Effective modeling of correlation and overdispersion in count data

Successful identification of gene clusters in transcriptome data

Demonstrated advantages over traditional clustering methods

Abstract

High-dimensional data of discrete and skewed nature is commonly encountered in high-throughput sequencing studies. Analyzing the network itself or the interplay between genes in this type of data continues to present many challenges. As data visualization techniques become cumbersome for higher dimensions and unconvincing when there is no clear separation between homogeneous subgroups within the data, cluster analysis provides an intuitive alternative. The aim of applying mixture model-based clustering in this context is to discover groups of co-expressed genes, which can shed light on biological functions and pathways of gene products.

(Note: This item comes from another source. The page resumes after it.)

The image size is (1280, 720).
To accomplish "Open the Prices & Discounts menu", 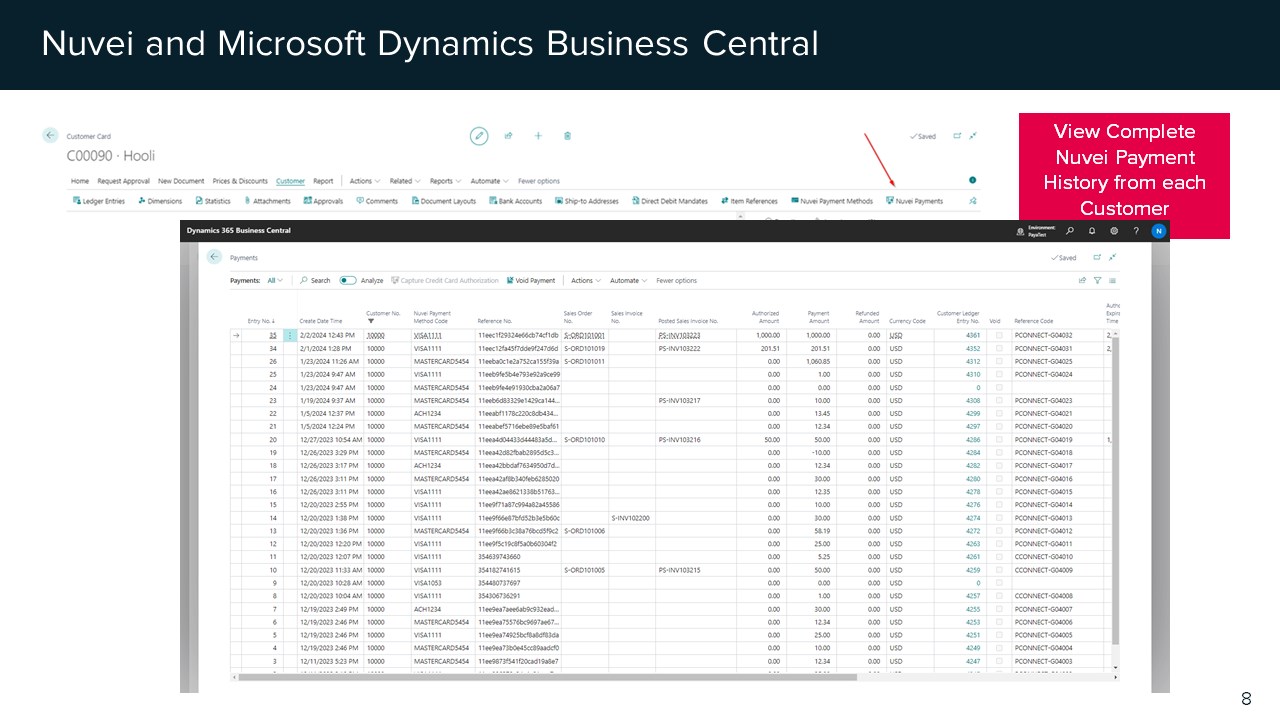I will (x=240, y=181).
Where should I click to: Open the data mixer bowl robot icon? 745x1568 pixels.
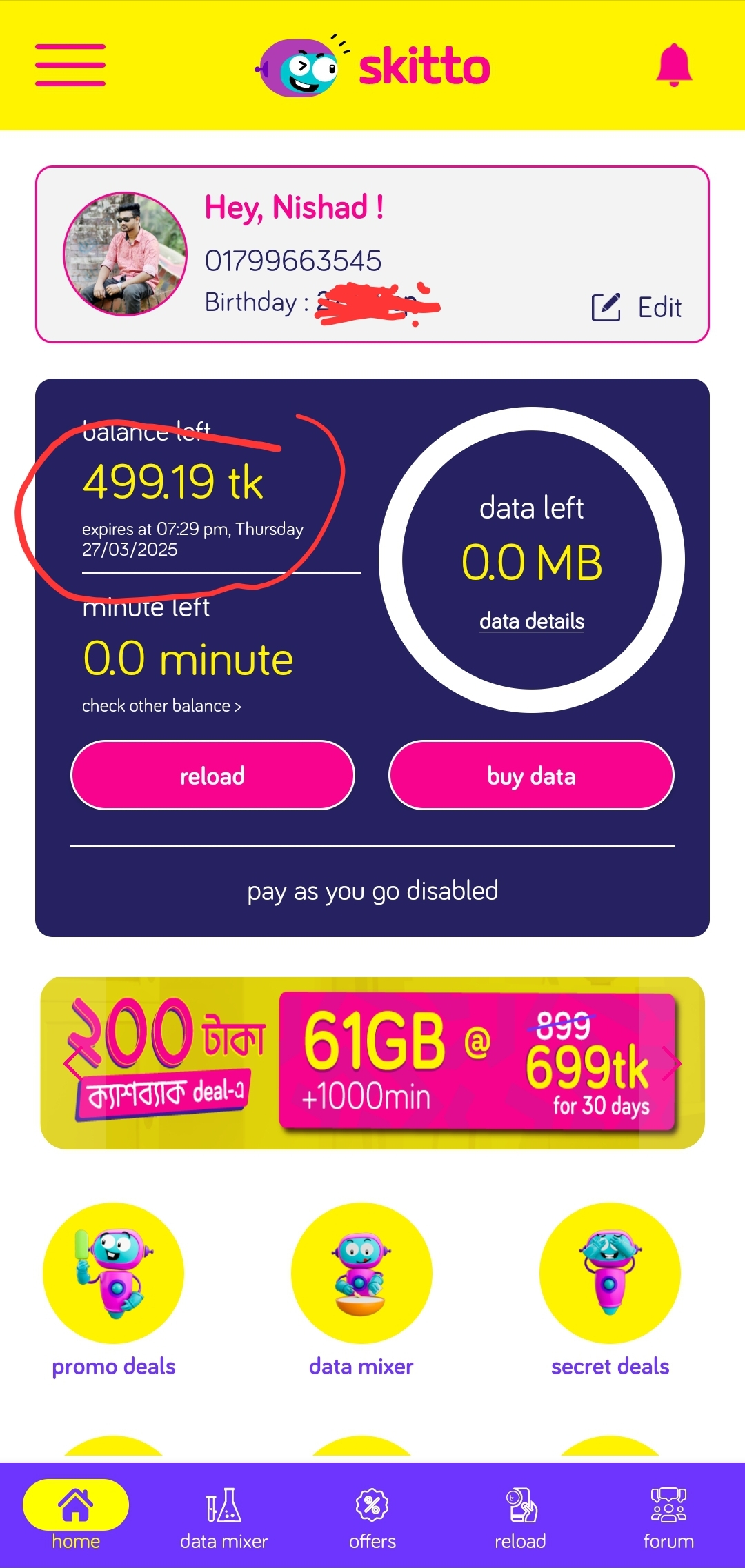(x=361, y=1273)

A mixture of multivariate Poisson-Log Normal (MPLN) model is proposed for clustering of high-throughput transcriptome sequencing data. The MPLN model is able to fit a wide range of correlation and overdispersion situations, and is ideal for modeling multivariate count data from RNA sequencing studies. Parameter estimation is carried out via a Markov chain Monte Carlo expectation-maximization algorithm (MCMC-EM), and information criteria are used for model selection.